#### Input data

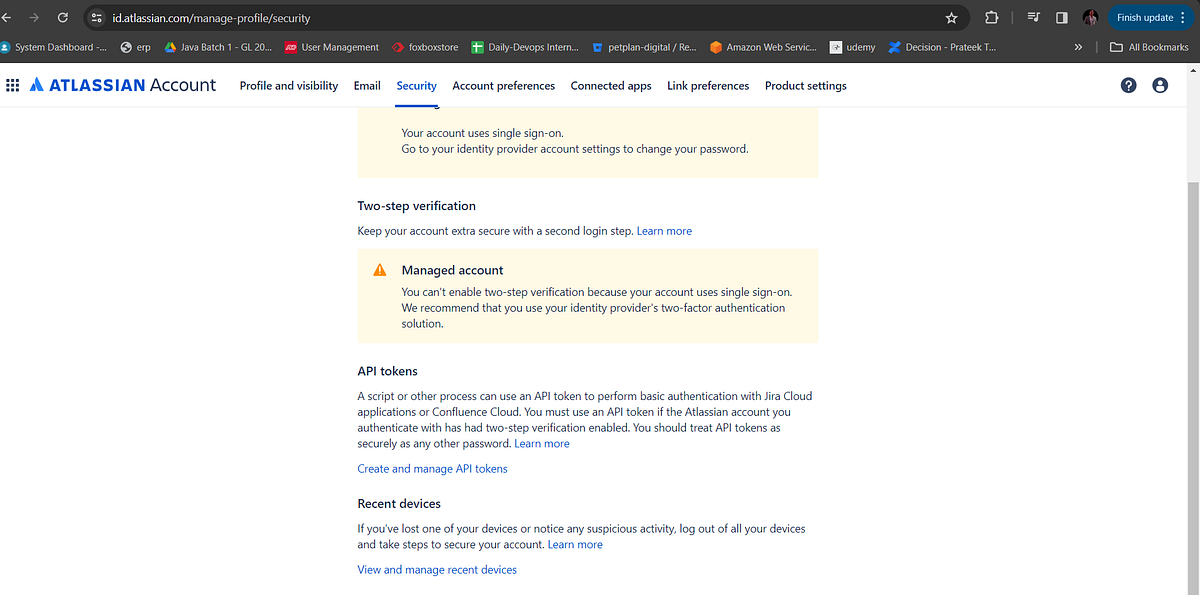Bookmark the page with the star icon
This screenshot has width=1200, height=595.
point(951,17)
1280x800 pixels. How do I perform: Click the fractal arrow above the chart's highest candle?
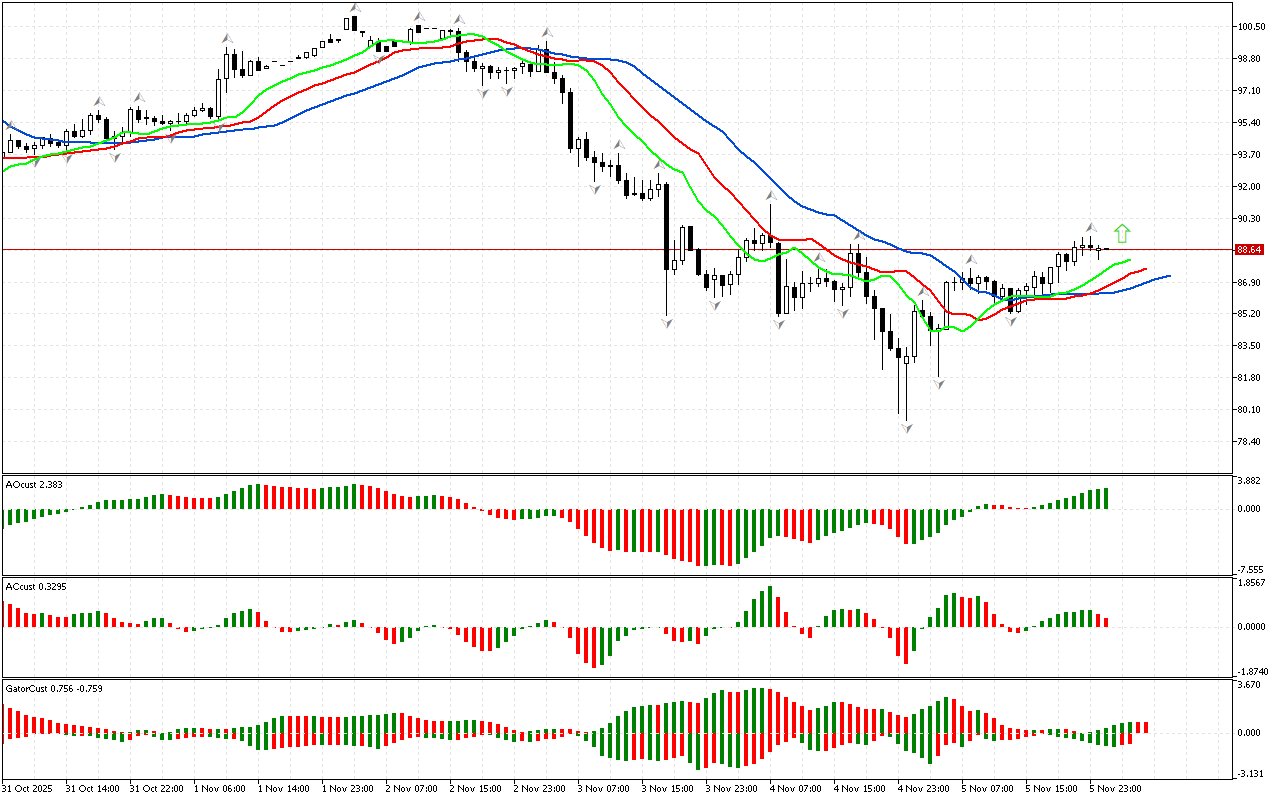click(354, 8)
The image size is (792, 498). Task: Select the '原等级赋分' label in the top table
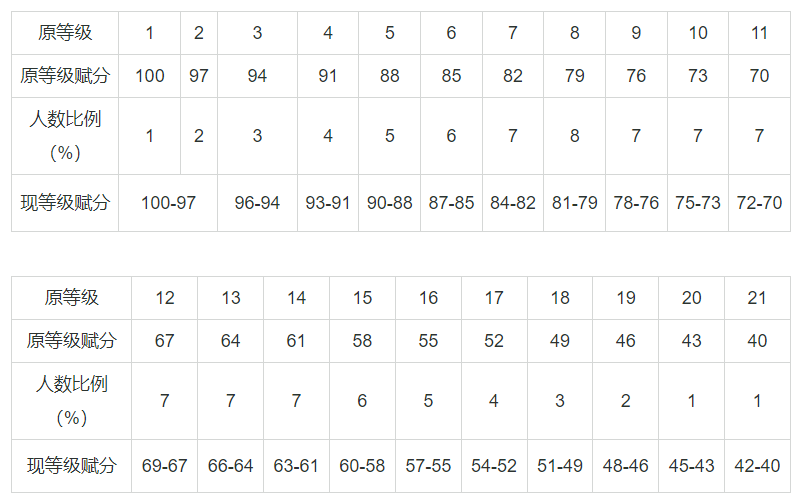coord(65,76)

########

All that is required is the lines from the line containing "1280x800 pixels. How" through the end of the records above, copied exactly, and none of the pictures.

1280x800 pixels. How do I perform: Click the fractal arrow above the chart's highest candle?
click(354, 8)
The image size is (792, 498). Task: Select the '原等级赋分' label in the top table
coord(65,76)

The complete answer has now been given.